A$5–25 op-shop · A$15–50 fast-fashion. Catalogue it in EasyInventory afterward.
A$40–120 ensemble · A$120–300+ principal/period. Read the hire agreement BEFORE you sign.
A$25–80 fabric+notions per simple garment. Volunteer hours are FINITE, not free.
No team / no time = do not attempt to make. That decision is the trap that burns volunteers out.
Many of the same thing → MAKE. A few statement period/character pieces → HIRE. Modern everyday clothing → BUY. Most school shows use all three at once: op-shop the contemporary chorus, make the matching ensemble, hire the two or three principals whose look has to land.

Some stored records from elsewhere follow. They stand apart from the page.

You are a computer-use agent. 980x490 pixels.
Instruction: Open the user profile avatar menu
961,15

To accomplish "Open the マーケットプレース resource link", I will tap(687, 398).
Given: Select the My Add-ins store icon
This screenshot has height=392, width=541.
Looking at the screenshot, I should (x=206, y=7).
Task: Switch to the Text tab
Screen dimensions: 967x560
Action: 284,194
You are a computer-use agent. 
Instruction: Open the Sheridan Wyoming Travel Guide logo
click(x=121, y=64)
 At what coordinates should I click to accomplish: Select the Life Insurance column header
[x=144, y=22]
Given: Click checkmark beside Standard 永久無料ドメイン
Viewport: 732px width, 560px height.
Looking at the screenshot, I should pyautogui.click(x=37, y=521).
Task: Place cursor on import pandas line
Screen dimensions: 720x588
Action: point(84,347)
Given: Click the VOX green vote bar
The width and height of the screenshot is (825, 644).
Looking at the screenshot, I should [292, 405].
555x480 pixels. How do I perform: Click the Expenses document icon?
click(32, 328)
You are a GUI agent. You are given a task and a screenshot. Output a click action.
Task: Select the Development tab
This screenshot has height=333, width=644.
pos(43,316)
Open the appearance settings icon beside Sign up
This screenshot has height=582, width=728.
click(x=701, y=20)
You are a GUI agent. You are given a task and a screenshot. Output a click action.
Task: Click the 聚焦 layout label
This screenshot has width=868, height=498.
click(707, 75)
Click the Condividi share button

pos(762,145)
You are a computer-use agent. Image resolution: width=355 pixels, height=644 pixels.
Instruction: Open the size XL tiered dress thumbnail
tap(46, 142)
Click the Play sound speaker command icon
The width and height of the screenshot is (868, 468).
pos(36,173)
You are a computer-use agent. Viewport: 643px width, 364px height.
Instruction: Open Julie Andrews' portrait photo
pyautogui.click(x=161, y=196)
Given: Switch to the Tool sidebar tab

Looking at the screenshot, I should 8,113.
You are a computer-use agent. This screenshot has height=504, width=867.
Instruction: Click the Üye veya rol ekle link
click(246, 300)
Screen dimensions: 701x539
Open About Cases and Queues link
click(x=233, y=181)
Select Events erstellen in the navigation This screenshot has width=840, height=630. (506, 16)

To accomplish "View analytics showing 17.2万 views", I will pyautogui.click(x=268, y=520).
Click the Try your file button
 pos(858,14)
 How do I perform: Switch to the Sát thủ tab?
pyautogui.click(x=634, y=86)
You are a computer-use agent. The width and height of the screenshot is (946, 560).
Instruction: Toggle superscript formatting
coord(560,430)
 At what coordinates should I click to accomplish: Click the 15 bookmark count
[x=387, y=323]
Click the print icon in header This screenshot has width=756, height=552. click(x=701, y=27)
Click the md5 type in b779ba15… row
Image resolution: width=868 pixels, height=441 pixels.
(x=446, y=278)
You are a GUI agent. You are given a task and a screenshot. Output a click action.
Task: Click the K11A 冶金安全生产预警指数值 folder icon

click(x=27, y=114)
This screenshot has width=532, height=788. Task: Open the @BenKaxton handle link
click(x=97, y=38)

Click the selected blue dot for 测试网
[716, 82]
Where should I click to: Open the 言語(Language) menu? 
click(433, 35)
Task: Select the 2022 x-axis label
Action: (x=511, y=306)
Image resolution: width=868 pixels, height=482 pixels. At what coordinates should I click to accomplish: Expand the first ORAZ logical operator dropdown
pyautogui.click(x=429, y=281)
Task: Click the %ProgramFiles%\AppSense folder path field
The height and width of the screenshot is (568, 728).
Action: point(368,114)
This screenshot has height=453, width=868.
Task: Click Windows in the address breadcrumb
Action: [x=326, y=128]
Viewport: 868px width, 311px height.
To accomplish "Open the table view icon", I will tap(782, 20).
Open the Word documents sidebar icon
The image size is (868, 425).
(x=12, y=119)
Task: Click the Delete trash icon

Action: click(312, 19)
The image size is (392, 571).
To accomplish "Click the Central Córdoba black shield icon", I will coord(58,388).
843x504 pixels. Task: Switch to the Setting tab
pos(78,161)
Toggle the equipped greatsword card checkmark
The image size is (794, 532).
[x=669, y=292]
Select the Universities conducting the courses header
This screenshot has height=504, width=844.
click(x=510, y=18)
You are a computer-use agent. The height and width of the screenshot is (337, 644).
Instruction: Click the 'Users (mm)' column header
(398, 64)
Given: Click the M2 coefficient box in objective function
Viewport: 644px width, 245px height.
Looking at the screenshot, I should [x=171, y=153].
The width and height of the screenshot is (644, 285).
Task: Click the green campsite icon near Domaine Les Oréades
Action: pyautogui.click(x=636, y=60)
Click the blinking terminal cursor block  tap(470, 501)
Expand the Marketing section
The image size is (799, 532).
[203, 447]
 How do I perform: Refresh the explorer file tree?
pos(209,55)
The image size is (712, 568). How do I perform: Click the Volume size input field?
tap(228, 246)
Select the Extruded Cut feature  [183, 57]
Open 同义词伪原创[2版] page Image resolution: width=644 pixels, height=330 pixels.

| Factor | MAKE | HIRE | BUY |
|---|---|---|---|
| Rough AU cost | A$25–80 fabric/notions per garment | A$40–120 ensemble; A$120–300+ principal | A$5–25 op-shop; A$15–50 fast-fashion |
| Best for | Many matching/themed pieces; period at volume | One-off period/character leads | Modern, contemporary, everyday clothing |
| Alteration freedom | Full — you cut to fit | Limited — often pin & tack only, no permanent cuts | Full — own it, alter/dye/distress it |
| Goes into school stock? | Yes | No — returned | Yes |
| Hidden cost to watch | Volunteer burnout; lead time | Sizing risk, damage charges, return-clean fees | Sizing luck; alterations on second-hand fit |
| The trap | Treating volunteer hours as zero | Hiring what you could op-shop | Buying period/fantasy (you can't op-shop an 1890s frock coat) |
| Garment | Route | Why |
|---|---|---|
| 20× matching diner-staff uniforms (chorus) | MAKE | Many of the same thing, matching. Cheapest per-unit at volume; team builds from one pattern. |
| Present-day teen street clothes (ensemble) | BUY | Real modern clothing — op-shop run dresses the lot for the price of two hires. |
| Lead's 1950s formal gown | HIRE | One statement period piece. Building or buying a credible period gown is uneconomic for one wear. |
| Business suits for the two adult character roles | BUY | Op-shop suits + alter to fit. Owned, reusable, far cheaper than hire. |
| Period band-leader uniform (1 only) | HIRE | Single elaborate character piece — hire beats making one-off. |
The point. One show, three routes, each matched to the garment. A "hire everything" baseline for this cast would cost multiples of the routed plan — for the identical look on stage.